◆ Requirement:
After finding the line with "https://www.shufflesex.com/ (163, 2440)" in the data below, set down exactly each line through the one with "https://www.onlyporn123.com/ (798, 2440)", inclusive, and stop there.

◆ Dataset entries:
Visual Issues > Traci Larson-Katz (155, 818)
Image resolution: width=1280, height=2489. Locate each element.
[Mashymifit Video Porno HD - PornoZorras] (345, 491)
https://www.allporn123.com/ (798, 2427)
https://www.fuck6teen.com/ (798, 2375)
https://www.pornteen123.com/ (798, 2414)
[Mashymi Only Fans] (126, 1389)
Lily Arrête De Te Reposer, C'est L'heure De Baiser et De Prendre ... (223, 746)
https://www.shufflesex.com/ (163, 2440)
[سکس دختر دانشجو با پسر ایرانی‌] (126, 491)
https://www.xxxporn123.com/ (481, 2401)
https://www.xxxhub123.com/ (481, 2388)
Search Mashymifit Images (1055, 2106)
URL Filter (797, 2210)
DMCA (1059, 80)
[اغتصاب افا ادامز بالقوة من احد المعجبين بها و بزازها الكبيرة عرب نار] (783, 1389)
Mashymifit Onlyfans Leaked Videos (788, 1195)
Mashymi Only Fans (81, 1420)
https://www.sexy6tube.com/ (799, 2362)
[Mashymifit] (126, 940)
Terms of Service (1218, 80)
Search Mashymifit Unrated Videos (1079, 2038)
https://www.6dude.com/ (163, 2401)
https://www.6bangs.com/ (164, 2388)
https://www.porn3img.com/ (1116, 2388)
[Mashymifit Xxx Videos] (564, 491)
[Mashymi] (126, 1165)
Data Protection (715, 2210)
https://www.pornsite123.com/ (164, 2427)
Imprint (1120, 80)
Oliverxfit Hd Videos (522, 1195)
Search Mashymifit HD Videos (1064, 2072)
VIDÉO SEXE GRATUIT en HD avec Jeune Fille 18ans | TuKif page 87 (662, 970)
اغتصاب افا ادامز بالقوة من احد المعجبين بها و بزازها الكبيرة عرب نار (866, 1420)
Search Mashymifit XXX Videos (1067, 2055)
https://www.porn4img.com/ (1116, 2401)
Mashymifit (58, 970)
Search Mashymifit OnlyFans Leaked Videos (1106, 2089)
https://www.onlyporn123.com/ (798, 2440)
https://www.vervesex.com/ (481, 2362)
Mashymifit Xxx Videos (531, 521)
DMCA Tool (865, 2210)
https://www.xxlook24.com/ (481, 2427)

◆ Written answer:
https://www.shufflesex.com/ (163, 2440)
[سکس دختر دانشجو با پسر ایرانی‌] (126, 491)
https://www.xxxporn123.com/ (481, 2401)
https://www.xxxhub123.com/ (481, 2388)
Search Mashymifit Images (1055, 2106)
URL Filter (797, 2210)
DMCA (1059, 80)
[اغتصاب افا ادامز بالقوة من احد المعجبين بها و بزازها الكبيرة عرب نار] (783, 1389)
Mashymifit Onlyfans Leaked Videos (788, 1195)
Mashymi Only Fans (81, 1420)
https://www.sexy6tube.com/ (799, 2362)
[Mashymifit] (126, 940)
Terms of Service (1218, 80)
Search Mashymifit Unrated Videos (1079, 2038)
https://www.6dude.com/ (163, 2401)
https://www.6bangs.com/ (164, 2388)
https://www.porn3img.com/ (1116, 2388)
[Mashymifit Xxx Videos] (564, 491)
[Mashymi] (126, 1165)
Data Protection (715, 2210)
https://www.pornsite123.com/ (164, 2427)
Imprint (1120, 80)
Oliverxfit Hd Videos (522, 1195)
Search Mashymifit HD Videos (1064, 2072)
VIDÉO SEXE GRATUIT en HD avec Jeune Fille 18ans | TuKif page 87 (662, 970)
اغتصاب افا ادامز بالقوة من احد المعجبين بها و بزازها الكبيرة عرب نار (866, 1420)
Search Mashymifit XXX Videos (1067, 2055)
https://www.porn4img.com/ (1116, 2401)
Mashymifit (58, 970)
Search Mashymifit OnlyFans Leaked Videos (1106, 2089)
https://www.onlyporn123.com/ (798, 2440)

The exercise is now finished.